For more than half a century at the helm of Paris Match, Roger Therond shaped how France read the news image. Long kept private, his collection caused a sensation in 1999 at the Maison Européenne de la Photographie in Paris, where a selection of 240 works was shown under the title Une passion française. Preserved by Therond’s family since his death in 2001, it comprises several hundred images and will be offered across three sessions.
Given the nickname “the Eye” for his instinct in spotting a striking photograph, Therond helped found and run one of the largest press groups in Europe alongside his friend Daniel Filipacchi.
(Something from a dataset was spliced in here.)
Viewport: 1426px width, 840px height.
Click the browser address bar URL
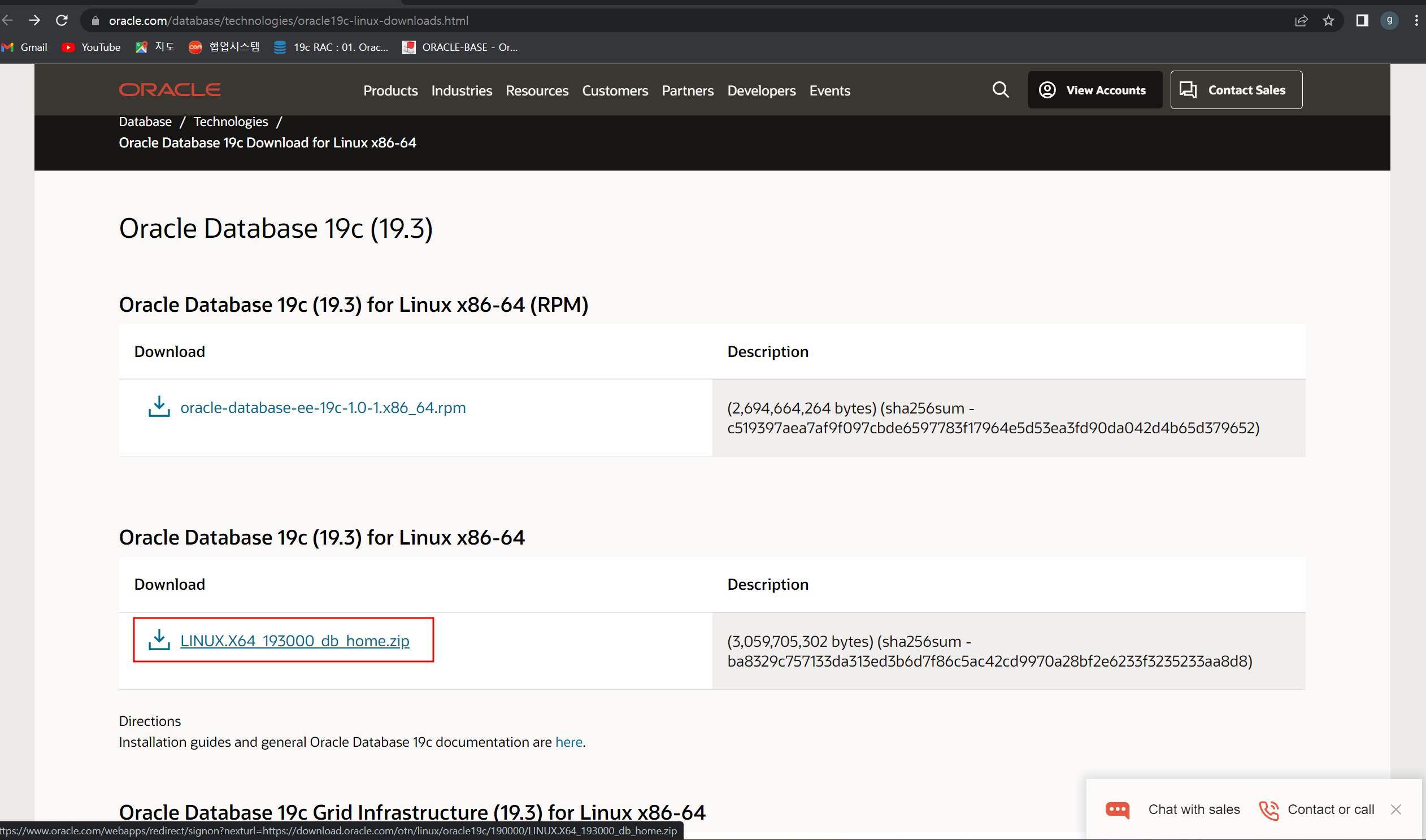pos(289,21)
He published Henri Cartier-Bresson in the 1950s, and Sebastião Salgado and Helmut Newton from the 1980s onward. The first edition of the Month of Photography in 1980 and the creation of the Visa pour l’ Image festival in 1989 are also part of his legacy. In 2001 he received the Getty Images Lifetime Achievement Award.
From the late 1960s he gathered prints and, rarer still, complete albums of early photographs, roaming the Paris flea markets at dawn, visiting collectors such as Georges Sirot and André Duchesne, and attending public auctions. He described passing through “the three stages of the collector: the game, the hunt, and now serenity,” guided by a single measure: “what pleased me, surprised me or moved me.”
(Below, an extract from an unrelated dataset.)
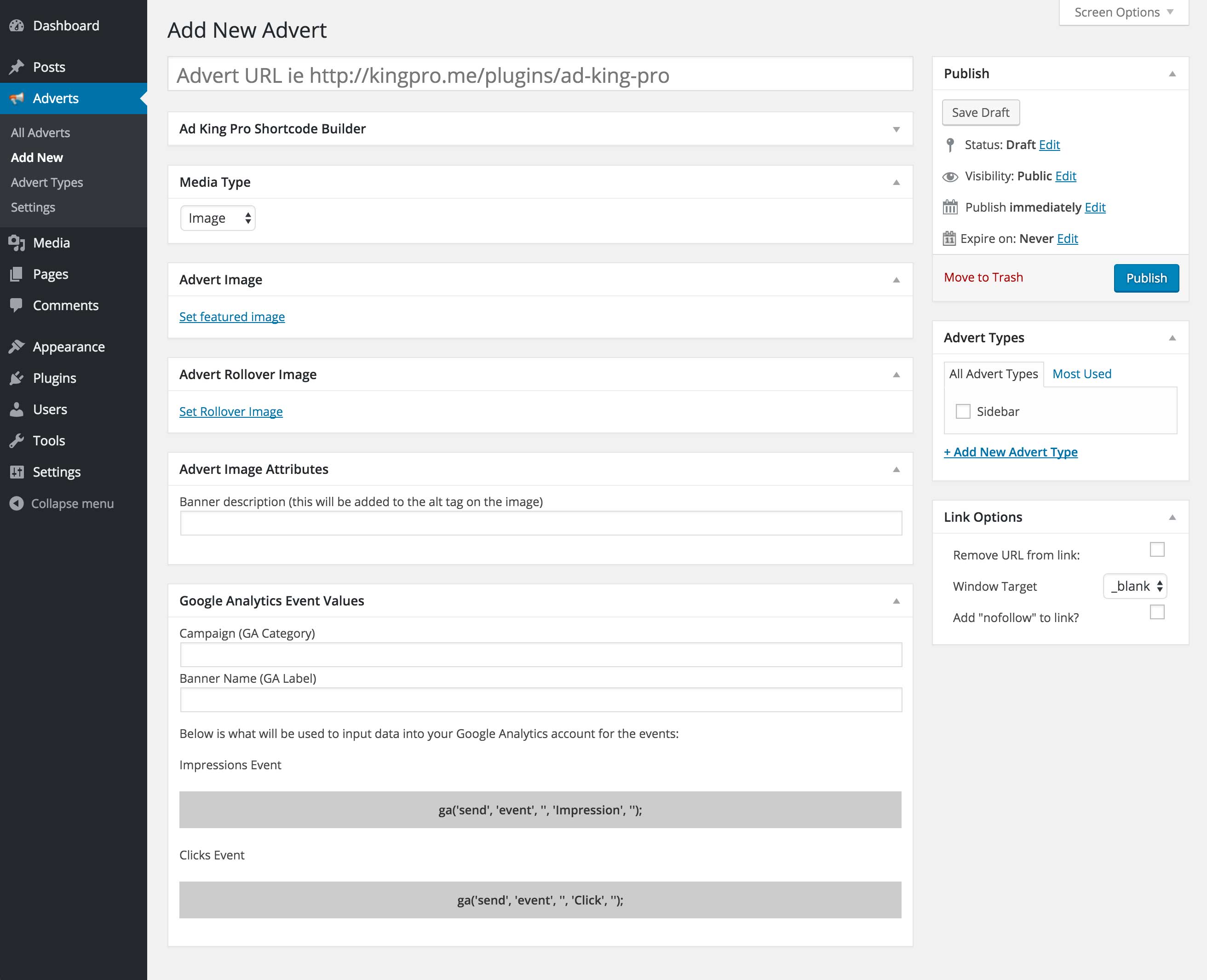Enable Remove URL from link checkbox
This screenshot has width=1207, height=980.
[1157, 549]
The collection spans a century of images, from the earliest daguerreotypes of the 1840s to the surrealist experiments of the interwar years, along two axes: the nineteenth century pioneers and the twentieth century avant-garde. It includes Gustave Le Gray’s seascapes made in Sète, Félix Teynard’s travels in the Orient, early snapshots by Jacques-Henri Lartigue, and works by Man Ray and Maurice Tabard, alongside Dora Maar, Florence Henri, Germaine Krull, Eugène Atget, Edouard Baldus, Charles Nègre, Guy Bourdin, Eli Lotar and Helmut Newton. Figures such as Victor Hugo, Jean-Paul Sartre and Peggy Guggenheim sometimes appear within it.
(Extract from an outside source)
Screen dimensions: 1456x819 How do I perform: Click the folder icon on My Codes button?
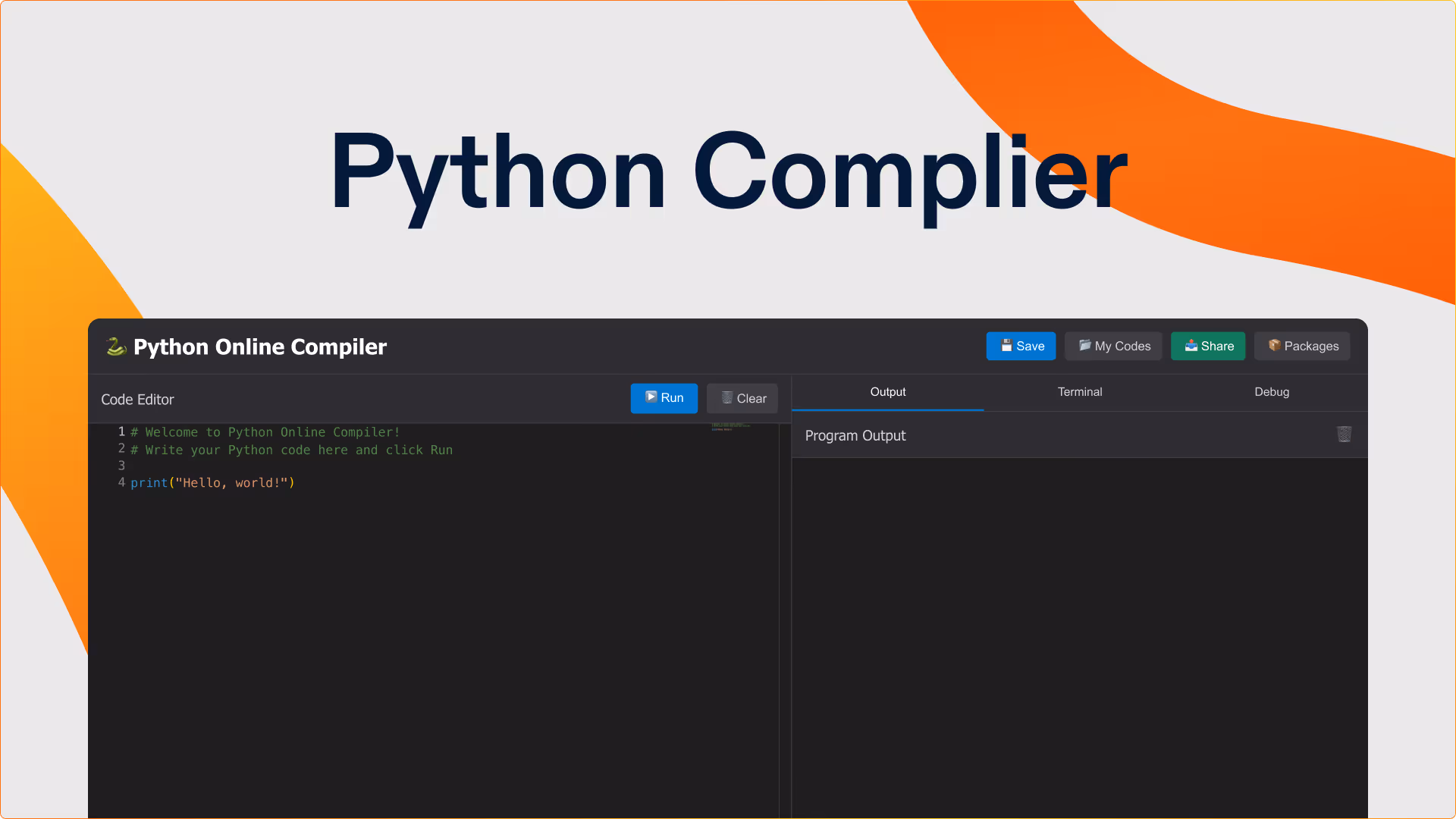tap(1085, 346)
As early as 1985 the Musée d’ Orsay acquired works from the collection, among them a daguerreotype by Baron Gros depicting a bas-relief of the Acropolis in Athens. Elodie Morel-Bazin, Head of Photographs, Europe, at Christie’s, said the collection “offers an emotional journey through the history of photography” and noted that “never before has a collection of this calibre been presented in Paris.”
Further details will be released shortly. Works will be exhibited from 10 to 15 April at Christie’s in New York, from 30 June to 16 July at Christie’s in Paris and again from 7 to 13 November, and from 6 to 17 July in Arles at the Hôtel Nord-Pinus. Live sales are set for 13 and 14 November 2026, with an online sale from 6 to 17 November 2026.